Anthony wrote:
I've looked at the numbers and thought about this
in detail and I don't
think so. What definitely *would* be much more user friendly is to use a
compression scheme which allows random access, so that end users don't have
to decompress everything all at once in the first place.
The uncompressed full history English Wikipedia dump is reaching (and more
likely has already exceeded) the size which will fit on the largest consumer
hard drives. So just dealing with such a large file is a problem in
itself. And "an enormous text file" is not very useful without an index, so
you've gotta import the thing into some sort of database anyway, which,
unless you're a database guru is going to take longer than a simple
decompression.

- _SOURCE MATERIAL_:

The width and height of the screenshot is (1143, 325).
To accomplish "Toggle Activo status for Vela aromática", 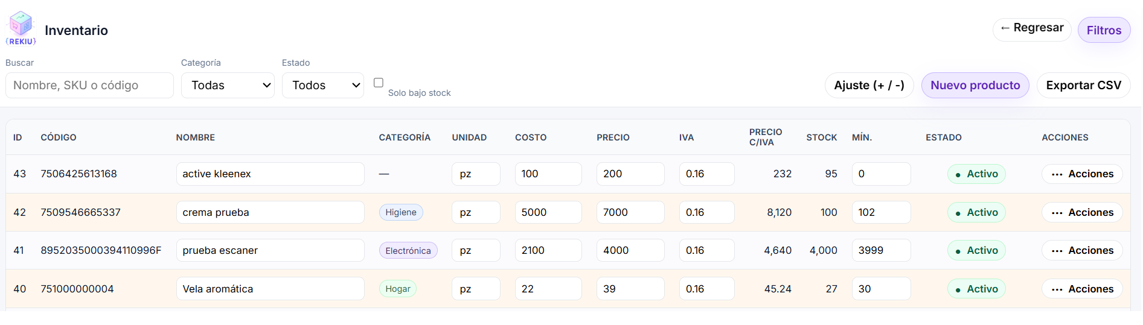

- _SET PROBLEM A_:
Rewrite the Wikipedia dump post between "The uncompressed full" and "decompression.", inclusive, replacing "database" with "data store".
- _SET PROBLEM B_:
Pick up the post on compressing the Wikipedia dump and carry it on from its last sentence.

- _TASK ANSWER A_:
The uncompressed full history English Wikipedia dump is reaching (and more
likely has already exceeded) the size which will fit on the largest consumer
hard drives. So just dealing with such a large file is a problem in
itself. And "an enormous text file" is not very useful without an index, so
you've gotta import the thing into some sort of data store anyway, which,
unless you're a data store guru is going to take longer than a simple
decompression.

- _TASK ANSWER B_:
In the long term, and considering how long it's taking to just produce a
usable dump the long term may never come, the most user friendly dump would
already be compressed, indexed, and ready for random access, so a reuser
could just download and go (or even download on the fly as needed). It
could be done, but I make no bet on whether or not it will be done.
I did make indexed, random-access, backwards compatible, XML dumps.
http://lists.wikimedia.org/pipermail/wikitech-l/2009-January/040812.html
Wouldn't be hard to plug into the dump process (just replace bzip2 on a
new DumpPipeOutput) but so far nobody seemed interested on it.
And there's the added benefit of the offline reader I implemented using
those files.